Note that since we are after the best value of $\alpha$ that works, we really need to show $\alpha$ "works" (i.e., $f(h) = 1+O(h^\alpha)$) and $\alpha' > \alpha$ does not work. Unfortunately, the second part does not follow from the Lagrange form of the remainder $$ E_0(h) = \frac{4\xi^3 h}{1 - h^4}. $$ that the OP has written down in the question. This is because though we can upper bound $E_0(h)$ using $0 \leq |\xi| \leq |h|$, we do not get any lower bound better than $0$.

One fix to this is to prove a stronger statement: $$ f(h) = 1 + h^4 + o(h^4). \tag{1} $$ The advantage of this method is that it shows both that $f(h) = 1 + O(h^4)$ and that $f(h)$ is not $1 + O(h^{4+\rho})$ for any $\rho > 0$. On the other hand, the disadvantage is that we need to know that the correct constant in front of $h^4$ is $1$. But this is usually not a big issue usually.

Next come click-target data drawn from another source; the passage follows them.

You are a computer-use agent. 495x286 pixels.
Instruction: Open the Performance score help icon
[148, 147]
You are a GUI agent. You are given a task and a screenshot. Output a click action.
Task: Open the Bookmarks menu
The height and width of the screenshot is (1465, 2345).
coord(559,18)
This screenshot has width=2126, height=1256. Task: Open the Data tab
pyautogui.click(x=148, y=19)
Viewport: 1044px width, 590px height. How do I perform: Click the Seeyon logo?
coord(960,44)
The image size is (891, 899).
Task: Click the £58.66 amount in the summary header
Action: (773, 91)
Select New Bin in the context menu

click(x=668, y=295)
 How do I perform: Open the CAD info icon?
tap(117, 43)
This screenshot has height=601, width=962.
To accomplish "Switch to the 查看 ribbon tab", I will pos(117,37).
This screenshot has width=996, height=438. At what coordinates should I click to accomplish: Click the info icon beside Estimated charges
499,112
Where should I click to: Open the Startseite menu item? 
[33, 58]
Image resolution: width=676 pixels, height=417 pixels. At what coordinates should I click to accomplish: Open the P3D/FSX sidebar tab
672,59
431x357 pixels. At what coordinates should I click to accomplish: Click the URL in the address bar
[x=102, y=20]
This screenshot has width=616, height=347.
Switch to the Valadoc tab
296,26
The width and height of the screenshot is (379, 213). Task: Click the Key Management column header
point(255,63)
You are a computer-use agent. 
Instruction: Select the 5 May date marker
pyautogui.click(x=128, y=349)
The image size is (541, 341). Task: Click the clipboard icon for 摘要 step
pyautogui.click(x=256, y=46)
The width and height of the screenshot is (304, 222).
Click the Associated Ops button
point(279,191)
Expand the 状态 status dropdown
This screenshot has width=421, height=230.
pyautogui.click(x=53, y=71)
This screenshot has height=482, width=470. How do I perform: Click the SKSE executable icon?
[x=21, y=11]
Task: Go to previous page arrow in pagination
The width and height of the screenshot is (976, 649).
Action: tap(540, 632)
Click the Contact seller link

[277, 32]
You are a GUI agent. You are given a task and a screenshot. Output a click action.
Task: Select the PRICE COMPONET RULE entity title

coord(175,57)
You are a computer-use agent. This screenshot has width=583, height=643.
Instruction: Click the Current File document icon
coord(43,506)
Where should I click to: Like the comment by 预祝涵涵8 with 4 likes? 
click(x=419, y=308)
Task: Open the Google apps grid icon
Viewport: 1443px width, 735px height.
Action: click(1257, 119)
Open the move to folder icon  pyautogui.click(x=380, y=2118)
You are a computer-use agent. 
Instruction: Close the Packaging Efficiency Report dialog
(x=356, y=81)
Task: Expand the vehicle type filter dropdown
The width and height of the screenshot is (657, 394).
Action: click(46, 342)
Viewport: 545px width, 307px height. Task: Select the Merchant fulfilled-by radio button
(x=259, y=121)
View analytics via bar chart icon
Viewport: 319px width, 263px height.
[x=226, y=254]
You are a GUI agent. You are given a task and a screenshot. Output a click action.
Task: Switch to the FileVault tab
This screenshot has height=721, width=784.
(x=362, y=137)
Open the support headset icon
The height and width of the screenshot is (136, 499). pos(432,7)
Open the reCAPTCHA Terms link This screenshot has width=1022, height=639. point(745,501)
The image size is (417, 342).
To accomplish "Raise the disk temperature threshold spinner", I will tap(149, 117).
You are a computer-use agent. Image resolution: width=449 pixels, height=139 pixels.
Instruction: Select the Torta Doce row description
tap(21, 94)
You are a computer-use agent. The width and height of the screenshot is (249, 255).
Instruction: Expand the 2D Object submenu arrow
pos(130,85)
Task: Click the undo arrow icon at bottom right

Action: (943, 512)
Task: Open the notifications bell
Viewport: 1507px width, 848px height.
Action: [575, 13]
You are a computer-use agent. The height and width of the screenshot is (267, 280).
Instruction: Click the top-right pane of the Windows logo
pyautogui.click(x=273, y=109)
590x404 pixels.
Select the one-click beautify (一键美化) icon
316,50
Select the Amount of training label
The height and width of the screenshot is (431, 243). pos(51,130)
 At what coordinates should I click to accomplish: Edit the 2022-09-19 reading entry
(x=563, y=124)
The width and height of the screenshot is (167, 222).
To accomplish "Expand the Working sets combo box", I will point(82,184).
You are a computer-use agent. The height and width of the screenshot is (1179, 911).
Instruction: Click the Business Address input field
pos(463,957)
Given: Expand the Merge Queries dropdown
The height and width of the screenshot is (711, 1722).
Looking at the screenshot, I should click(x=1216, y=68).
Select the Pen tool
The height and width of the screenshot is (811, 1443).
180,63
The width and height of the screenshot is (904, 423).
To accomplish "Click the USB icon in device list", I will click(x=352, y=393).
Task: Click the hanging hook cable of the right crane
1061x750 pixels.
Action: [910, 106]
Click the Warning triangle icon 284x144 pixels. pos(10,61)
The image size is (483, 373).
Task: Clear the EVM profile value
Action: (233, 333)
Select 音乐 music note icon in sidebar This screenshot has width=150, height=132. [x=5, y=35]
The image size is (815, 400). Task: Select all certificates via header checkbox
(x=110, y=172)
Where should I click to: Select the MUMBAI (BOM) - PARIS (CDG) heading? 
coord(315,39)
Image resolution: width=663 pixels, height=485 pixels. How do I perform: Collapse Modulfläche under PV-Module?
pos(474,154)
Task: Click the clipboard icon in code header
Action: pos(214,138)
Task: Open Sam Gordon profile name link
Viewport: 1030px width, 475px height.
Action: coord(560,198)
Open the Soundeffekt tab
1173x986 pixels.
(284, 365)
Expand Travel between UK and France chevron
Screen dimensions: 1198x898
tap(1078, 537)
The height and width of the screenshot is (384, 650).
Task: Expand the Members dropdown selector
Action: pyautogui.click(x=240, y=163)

Ok, now how do we prove $(1)$?


Method 1: Apply higher order Taylor's theorem. Here we want to apply Taylor's theorem for order $k=4$. The Lagrange form of the remainder will actually show that $f(h) = 1 + h^4 + O(h^8)$, whereas the basic form of the theorem will let us conclude $f(h) = 1+h^4+o(h^4)$. Fortunately, the basic form is then sufficient for us.

This method is, of course, systematic. However in order to apply this, one needs to compute four derivatives of the function (at $0$), which is admittedly a daunting task. The only consolation here is that all of those derivatives (except the fourth) should come out to be $0$; so in case we make a mistake, we'll likely realize it soon. :-) I will skip the details of this method since I do not have much to add other than the calculations.


Method 2: Substitution. Make the substitution $x = h^4$, so that the function becomes $(1-x)^{-1}$. Now, our task is to show that $$ \frac{1}{1-x} = 1 + x + o(x). \tag{2} $$ This is quite easy because this follows from the basic form of Taylor's theorem with $k=1$. In particular, we need to calculate just one derivative. The derivative of course if $(1-x)^{-2}$ which evaluates to $1$ at $0$. The statement $(2)$ then follows.

Now, substituting back $x = h^4$, we get $f(h) = 1 + h^4 + o(h^4)$, which is what we wanted to show.